La moitié des réalisateurs de l’antenne suit également la grève dans la mesure de leurs moyens. 92 réalisateurs dépendent aujourd’hui de la Direction des personnels de production et sont répartis entre France Culture et France Musique, où ils sont 18. Le plan de départ volontaire prévoit la suppression de 16 postes de réalisateurs sur les 92. Ces derniers mettent en garde sur la perte en qualité qui découlera des départs. « En 2015, quand ils ont fermé les studios de production pour la réhabilitation de la Maison de la Radio, studios qui servaient à enregistrer des émissions élaborées, à capter de la musique vivante, nous avions déjà alerté sur le risque de perte en qualité. Aujourd’hui, le jour où les studios rouvriront, il n’y aura pas assez de réalisateurs pour reprendre des émissions de cette envergure » s’inquiète un réalisateur de l’antenne. France Musique est particulièrement menacée par le plan de départ des réalisateurs en raison des émissions micro-disques, devenues de plus en plus nombreuses sur l’antenne. Plus simples en réalisation, plus courtes, elles pourraient éventuellement se faire sans réalisateur. « C’est une perte en qualité pour l’antenne, c’est de la musique vivante qui ne se fera plus à Radio France. Il y a déjà beaucoup moins de concerts enregistrés, de plages d’émission pour les diffuser. Nous rendons de moins en moins compte de la vie musicale en France, en région, et à l’étranger. Ce que nous défendons c’est une qualité d’émission qui nécessite des moyens. Ce qu’il se passe ici, c’est une entreprise de démolition d’une maison qui fonctionnait très bien, à laquelle nous sommes tous énormément attachés. Nous ne faisons pas grève pour des augmentations, rappelle le réalisateur. Nous faisons grève pour faire de belles émissions car nous avons un sens aigu de ce que nous devons au public en tant que service public. »

Une antenne modifiée au jour le jour

Les producteurs sont beaucoup moins nombreux à suivre le mouvement à France Musique, sans doute pour une question de statut, ayant davantage de contrat en intermittence, et car il n’y a pas de plan de départ volontaire les visant directement. « Nos chaînes étaient caractérisées par la richesse sonore de ses émissions, par leur dimension intellectuelle. Le danger qui se profile, c’est que les producteurs soient seuls à monter une émission avec un technicien ce qui aura nécessairement un impact sur le contenu » explique un membre de la production. 

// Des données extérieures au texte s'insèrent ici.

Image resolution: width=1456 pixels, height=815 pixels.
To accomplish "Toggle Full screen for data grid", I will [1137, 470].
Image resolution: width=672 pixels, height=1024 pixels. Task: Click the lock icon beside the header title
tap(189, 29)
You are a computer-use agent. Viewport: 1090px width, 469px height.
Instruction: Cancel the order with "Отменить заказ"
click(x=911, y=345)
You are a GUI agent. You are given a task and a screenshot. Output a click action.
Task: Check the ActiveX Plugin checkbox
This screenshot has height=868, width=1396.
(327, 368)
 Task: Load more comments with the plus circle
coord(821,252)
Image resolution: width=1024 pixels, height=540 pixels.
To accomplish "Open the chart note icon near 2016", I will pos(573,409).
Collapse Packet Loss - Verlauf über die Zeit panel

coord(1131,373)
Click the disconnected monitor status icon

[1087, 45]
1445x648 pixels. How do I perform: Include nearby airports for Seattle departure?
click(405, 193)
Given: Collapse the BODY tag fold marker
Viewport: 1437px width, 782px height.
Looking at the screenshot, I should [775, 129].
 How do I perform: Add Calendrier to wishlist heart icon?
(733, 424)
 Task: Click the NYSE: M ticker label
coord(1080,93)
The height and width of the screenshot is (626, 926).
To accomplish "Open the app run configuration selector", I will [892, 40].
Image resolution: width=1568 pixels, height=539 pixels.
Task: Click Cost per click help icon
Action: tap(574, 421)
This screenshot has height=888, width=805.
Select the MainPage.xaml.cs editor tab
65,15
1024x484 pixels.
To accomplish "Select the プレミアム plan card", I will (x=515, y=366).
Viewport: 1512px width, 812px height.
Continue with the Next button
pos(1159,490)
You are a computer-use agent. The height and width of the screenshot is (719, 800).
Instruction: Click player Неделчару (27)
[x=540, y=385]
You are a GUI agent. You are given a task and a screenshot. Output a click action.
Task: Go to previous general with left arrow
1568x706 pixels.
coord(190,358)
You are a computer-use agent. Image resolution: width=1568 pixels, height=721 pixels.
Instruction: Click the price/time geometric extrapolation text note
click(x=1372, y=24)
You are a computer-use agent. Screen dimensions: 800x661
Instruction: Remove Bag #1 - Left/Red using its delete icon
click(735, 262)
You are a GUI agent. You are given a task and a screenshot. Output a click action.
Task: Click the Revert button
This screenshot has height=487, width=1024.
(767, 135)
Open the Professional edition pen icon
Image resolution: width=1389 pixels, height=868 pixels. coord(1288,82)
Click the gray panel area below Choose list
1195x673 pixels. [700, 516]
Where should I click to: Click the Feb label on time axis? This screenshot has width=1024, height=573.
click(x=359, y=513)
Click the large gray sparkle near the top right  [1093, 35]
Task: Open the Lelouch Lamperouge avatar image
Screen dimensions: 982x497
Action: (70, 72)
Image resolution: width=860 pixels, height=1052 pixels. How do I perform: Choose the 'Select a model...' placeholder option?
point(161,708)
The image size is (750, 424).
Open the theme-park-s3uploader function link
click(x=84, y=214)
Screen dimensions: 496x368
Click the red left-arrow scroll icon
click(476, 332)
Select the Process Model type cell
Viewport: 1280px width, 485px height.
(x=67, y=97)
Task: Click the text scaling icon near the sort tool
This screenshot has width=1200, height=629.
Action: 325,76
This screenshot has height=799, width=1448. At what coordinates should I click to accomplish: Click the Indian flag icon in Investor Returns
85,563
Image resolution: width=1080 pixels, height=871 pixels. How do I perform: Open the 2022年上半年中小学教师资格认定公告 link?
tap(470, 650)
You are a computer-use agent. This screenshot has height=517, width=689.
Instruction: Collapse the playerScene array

L’ensemble du personnel de Radio France se réunit en assemblée générale tous les jours pour décider ensemble de la suite à donner au mouvement, avec le soutien important de la CGT. « Les autres syndicats ont du mal à rejoindre le mouvement et on ne comprend pas trop pourquoi, évoque une des personnes interrogées. Il y a aussi un petit comité de mobilisation indépendant de la CGT qui réfléchi à des actions plus créatives. » Comme les négociations avec la direction n’avancent pas, la grève est chaque jour revotée et suivie, même si le poids des jours non payés commence à peser bien lourd. Contactée, la direction n’a pas donné suite à nos questions.